16.2.10

Upper Ganga Canal expressway snippets


Drawing lessons from its repeated failures to attract private investment in big-ticket projects, the Uttar Pradesh government has drawn up a plan for a Rs 6,200-crore expressway which envisages assured land rights. Land rights are property rights that pertain to real estate land.
The project with a concession period of 35 years eyes attractive traffic figures,which are expected to rise as it will provide the shortest possible route for travelling from the national capital to Uttarakhand. Also, the project envisages seven hydropower plants, which the developer can build or lease out, said a state government official.
Assured about the viability of the project, the UP government has decided to ask builders to pay back the state from its revenue stream."The state government will give first preference to bids offering negative grant," said an official,adding the government hopes to hand over the letter of authority (LOA) for the project to the developer. The Upper Ganga Canal Expressway will start from Sanauta Bridge in Greater Noida and end at Purkazi, on the Uttarakhand border. The Greater Noida Authority has been roped in to connect the incoming traffic from the Yamuna Expressway to this expressway and also the Delhi traffic from Parichowk, in Greater Noida to the UGC Expressway through link roads.With this, traffic from Agra can have direct access till Haridwar and the Delhi traffic, too, can have an express corridor to ease its burgeoning traffic.

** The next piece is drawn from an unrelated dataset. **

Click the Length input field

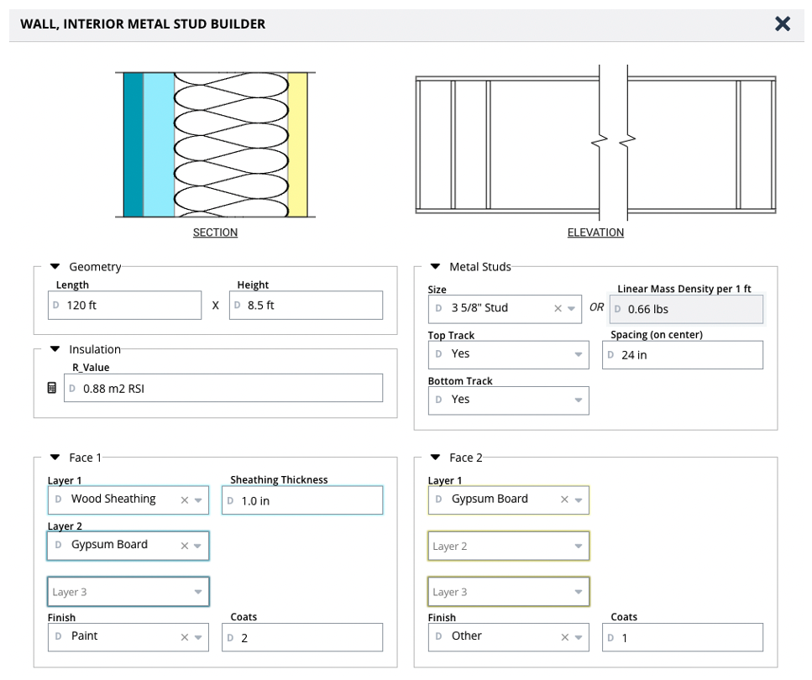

Most private players such as Jaypee Infratech, IRB Builders, Reliance Infrastructure, Tata Realty and Infrastructure, GVK, Punj Lloyd, Lanco Infratech, Nagarjuna and many others have shown a keen interest in the project. The companies agree that the project has a high degree of possibility of breaking even in the first couple of years or so.
The 150-km long, 8-laned access controlled expressway will incorporate 571 hectare land for right of way (ROW) for the route in addition to another 100 hectare for land parcels free of cost.
As per initial estimates, the seven hydroprojects, having a total capacity of 31.75 mw, would require Rs 336 crore for construction and maintenance and have potential to generate a recurring revenue of Rs 180 crore annually for the entire 35 years of the concession period.
This recurring revenue generation, in addition to the toll collection from seven toll plazas across the expressway , would make the project viable in the first few years itself,feel experts.The power generated from these projects would not only help the developer to supply power to the townships that would be developed on the adjoining land parcels, but it could also sell the excess power in the open market and earn huge profit. The developer will also have rights on the land parcels for 90 years and would be able to sublease the land for development.
While this will result in a better toll income and will be an additional incentive for the developer, he will also fetch good real estate value for the land parcels, which will have the potential to attract hi-tech development,especially in and around the NCR. With the government open to granting the floor area ratio (FAR) of 2.5, the rate of enhancement of property prices for the developer will also be high.